• _TASK PROMPT_
Every line of the data is to be transcribed as it stands.

*** Opening of SOURCE DATA ***

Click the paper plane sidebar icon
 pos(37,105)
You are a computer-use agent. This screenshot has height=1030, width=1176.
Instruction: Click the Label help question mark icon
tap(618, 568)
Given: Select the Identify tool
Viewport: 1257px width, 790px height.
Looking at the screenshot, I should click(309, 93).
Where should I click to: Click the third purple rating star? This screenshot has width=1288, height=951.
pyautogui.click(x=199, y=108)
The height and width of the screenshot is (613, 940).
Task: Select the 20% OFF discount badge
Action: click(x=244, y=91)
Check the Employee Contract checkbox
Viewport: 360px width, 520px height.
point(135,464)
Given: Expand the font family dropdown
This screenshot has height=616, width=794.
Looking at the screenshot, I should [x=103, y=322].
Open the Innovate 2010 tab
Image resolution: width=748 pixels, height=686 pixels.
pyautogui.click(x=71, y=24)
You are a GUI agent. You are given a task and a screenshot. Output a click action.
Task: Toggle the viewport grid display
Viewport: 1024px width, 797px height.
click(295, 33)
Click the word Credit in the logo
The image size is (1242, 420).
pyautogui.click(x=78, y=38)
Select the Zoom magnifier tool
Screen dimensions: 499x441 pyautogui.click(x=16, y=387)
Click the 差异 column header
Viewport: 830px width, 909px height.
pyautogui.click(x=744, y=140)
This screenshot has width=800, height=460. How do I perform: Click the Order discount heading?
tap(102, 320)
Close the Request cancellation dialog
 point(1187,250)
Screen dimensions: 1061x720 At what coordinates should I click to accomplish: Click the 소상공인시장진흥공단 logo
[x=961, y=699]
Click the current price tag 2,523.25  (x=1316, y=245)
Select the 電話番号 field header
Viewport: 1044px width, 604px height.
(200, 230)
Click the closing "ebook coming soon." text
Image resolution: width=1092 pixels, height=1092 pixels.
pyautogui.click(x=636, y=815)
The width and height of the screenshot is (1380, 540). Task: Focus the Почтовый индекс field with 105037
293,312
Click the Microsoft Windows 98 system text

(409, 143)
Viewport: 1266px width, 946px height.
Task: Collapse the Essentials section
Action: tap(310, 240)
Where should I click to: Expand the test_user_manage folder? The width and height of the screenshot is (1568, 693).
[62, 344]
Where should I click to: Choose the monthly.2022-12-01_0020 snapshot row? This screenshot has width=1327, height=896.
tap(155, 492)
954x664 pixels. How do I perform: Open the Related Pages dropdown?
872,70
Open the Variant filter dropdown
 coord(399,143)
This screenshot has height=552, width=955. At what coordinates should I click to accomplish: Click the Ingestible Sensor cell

*** Close of SOURCE DATA ***

• _ANSWER FOR THE TASK_
Click the paper plane sidebar icon
 pos(37,105)
You are a computer-use agent. This screenshot has height=1030, width=1176.
Instruction: Click the Label help question mark icon
tap(618, 568)
Given: Select the Identify tool
Viewport: 1257px width, 790px height.
Looking at the screenshot, I should click(309, 93).
Where should I click to: Click the third purple rating star? This screenshot has width=1288, height=951.
pyautogui.click(x=199, y=108)
The height and width of the screenshot is (613, 940).
Task: Select the 20% OFF discount badge
Action: click(x=244, y=91)
Check the Employee Contract checkbox
Viewport: 360px width, 520px height.
point(135,464)
Given: Expand the font family dropdown
This screenshot has height=616, width=794.
Looking at the screenshot, I should [x=103, y=322].
Open the Innovate 2010 tab
Image resolution: width=748 pixels, height=686 pixels.
pyautogui.click(x=71, y=24)
You are a GUI agent. You are given a task and a screenshot. Output a click action.
Task: Toggle the viewport grid display
Viewport: 1024px width, 797px height.
click(295, 33)
Click the word Credit in the logo
The image size is (1242, 420).
pyautogui.click(x=78, y=38)
Select the Zoom magnifier tool
Screen dimensions: 499x441 pyautogui.click(x=16, y=387)
Click the 差异 column header
Viewport: 830px width, 909px height.
pyautogui.click(x=744, y=140)
This screenshot has width=800, height=460. How do I perform: Click the Order discount heading?
tap(102, 320)
Close the Request cancellation dialog
 point(1187,250)
Screen dimensions: 1061x720 At what coordinates should I click to accomplish: Click the 소상공인시장진흥공단 logo
[x=961, y=699]
Click the current price tag 2,523.25  (x=1316, y=245)
Select the 電話番号 field header
Viewport: 1044px width, 604px height.
(200, 230)
Click the closing "ebook coming soon." text
Image resolution: width=1092 pixels, height=1092 pixels.
pyautogui.click(x=636, y=815)
The width and height of the screenshot is (1380, 540). Task: Focus the Почтовый индекс field with 105037
293,312
Click the Microsoft Windows 98 system text

(409, 143)
Viewport: 1266px width, 946px height.
Task: Collapse the Essentials section
Action: tap(310, 240)
Where should I click to: Expand the test_user_manage folder? The width and height of the screenshot is (1568, 693).
[62, 344]
Where should I click to: Choose the monthly.2022-12-01_0020 snapshot row? This screenshot has width=1327, height=896.
tap(155, 492)
954x664 pixels. How do I perform: Open the Related Pages dropdown?
872,70
Open the Variant filter dropdown
 coord(399,143)
This screenshot has height=552, width=955. At what coordinates should I click to accomplish: Click the Ingestible Sensor cell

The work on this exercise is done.